> **Given problem**: Pick out each line in the records below that contains the string "menu" and copy it. Match case exactly.

### Dataset rows ###

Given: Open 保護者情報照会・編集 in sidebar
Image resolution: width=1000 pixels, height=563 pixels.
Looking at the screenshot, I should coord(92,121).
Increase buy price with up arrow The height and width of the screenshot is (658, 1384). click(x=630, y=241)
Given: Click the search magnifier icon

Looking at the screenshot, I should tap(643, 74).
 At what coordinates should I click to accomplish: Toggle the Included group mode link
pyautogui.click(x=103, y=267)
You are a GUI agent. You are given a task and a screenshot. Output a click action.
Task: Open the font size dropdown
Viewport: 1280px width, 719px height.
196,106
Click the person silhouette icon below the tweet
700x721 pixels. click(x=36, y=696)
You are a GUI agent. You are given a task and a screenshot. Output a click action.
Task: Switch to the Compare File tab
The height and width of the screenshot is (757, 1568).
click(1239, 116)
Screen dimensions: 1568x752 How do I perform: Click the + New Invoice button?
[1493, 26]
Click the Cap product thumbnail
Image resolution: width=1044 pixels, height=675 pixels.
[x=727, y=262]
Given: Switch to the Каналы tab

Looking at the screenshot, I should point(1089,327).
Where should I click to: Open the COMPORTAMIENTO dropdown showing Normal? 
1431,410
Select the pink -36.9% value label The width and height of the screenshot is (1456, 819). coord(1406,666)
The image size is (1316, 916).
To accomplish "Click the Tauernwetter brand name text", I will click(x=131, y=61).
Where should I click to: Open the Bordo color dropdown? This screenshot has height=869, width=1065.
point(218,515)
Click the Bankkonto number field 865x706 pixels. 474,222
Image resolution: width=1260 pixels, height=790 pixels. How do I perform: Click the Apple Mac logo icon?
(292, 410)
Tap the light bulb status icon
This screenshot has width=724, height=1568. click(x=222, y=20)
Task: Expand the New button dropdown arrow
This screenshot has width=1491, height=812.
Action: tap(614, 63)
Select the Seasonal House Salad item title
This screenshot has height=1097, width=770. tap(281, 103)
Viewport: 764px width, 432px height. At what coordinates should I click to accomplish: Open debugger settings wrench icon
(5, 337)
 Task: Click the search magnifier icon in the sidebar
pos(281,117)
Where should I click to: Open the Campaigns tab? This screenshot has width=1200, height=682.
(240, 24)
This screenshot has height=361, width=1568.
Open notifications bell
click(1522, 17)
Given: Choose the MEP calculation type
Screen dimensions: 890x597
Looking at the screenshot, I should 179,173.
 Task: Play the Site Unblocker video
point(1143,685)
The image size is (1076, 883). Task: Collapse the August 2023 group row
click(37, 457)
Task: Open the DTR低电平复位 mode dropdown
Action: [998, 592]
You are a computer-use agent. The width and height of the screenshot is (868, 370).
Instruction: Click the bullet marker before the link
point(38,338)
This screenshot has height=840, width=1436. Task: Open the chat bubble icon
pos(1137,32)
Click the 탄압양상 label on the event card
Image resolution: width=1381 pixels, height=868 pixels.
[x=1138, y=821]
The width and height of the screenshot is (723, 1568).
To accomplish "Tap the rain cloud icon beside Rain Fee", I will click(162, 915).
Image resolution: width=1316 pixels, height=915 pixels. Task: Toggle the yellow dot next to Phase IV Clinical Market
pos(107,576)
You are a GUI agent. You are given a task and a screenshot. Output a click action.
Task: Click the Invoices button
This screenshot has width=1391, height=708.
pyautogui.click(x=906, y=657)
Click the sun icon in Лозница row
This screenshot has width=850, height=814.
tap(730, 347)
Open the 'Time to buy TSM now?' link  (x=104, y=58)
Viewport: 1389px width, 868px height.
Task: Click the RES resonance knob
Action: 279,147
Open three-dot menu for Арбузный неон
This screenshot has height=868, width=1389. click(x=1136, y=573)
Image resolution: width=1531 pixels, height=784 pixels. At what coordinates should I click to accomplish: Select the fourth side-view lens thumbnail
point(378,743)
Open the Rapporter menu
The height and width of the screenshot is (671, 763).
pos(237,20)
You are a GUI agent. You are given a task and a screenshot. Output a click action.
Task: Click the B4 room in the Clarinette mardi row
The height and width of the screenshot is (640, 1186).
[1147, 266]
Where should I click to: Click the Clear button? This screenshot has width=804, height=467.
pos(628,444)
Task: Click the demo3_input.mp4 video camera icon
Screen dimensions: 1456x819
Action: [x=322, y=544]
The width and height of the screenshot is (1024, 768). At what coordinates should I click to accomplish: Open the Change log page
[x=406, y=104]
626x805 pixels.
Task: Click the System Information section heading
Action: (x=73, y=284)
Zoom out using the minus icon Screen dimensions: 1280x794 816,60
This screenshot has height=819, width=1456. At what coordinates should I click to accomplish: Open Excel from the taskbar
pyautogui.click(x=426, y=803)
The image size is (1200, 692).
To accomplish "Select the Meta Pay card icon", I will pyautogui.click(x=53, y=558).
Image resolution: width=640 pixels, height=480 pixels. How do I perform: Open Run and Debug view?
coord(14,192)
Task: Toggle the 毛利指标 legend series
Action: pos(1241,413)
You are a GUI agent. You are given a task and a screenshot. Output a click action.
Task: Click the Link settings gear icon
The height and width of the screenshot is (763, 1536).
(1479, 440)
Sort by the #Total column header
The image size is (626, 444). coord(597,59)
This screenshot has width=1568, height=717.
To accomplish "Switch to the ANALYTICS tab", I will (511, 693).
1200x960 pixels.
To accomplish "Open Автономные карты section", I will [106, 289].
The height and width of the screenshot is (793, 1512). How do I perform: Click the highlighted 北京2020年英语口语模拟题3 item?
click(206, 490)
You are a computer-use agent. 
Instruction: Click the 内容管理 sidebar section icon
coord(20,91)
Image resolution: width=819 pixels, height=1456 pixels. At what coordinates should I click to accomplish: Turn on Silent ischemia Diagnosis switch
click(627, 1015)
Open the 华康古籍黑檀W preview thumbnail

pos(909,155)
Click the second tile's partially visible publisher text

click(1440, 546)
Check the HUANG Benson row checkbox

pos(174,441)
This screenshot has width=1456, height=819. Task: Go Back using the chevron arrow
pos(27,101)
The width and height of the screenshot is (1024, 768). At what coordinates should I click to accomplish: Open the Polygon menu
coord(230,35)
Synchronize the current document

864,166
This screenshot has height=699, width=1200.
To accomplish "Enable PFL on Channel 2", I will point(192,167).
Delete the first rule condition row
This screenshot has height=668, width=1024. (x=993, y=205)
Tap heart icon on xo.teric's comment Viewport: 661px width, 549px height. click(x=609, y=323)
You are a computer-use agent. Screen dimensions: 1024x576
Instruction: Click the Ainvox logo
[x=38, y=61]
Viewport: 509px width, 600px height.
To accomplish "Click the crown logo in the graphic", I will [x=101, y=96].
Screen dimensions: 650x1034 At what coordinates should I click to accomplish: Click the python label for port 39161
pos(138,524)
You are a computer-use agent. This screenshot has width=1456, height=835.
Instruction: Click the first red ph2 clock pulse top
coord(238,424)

###

> **Right answer**:
Open three-dot menu for Арбузный неон
Open the Rapporter menu
The width and height of the screenshot is (1024, 768). At what coordinates should I click to accomplish: Open the Polygon menu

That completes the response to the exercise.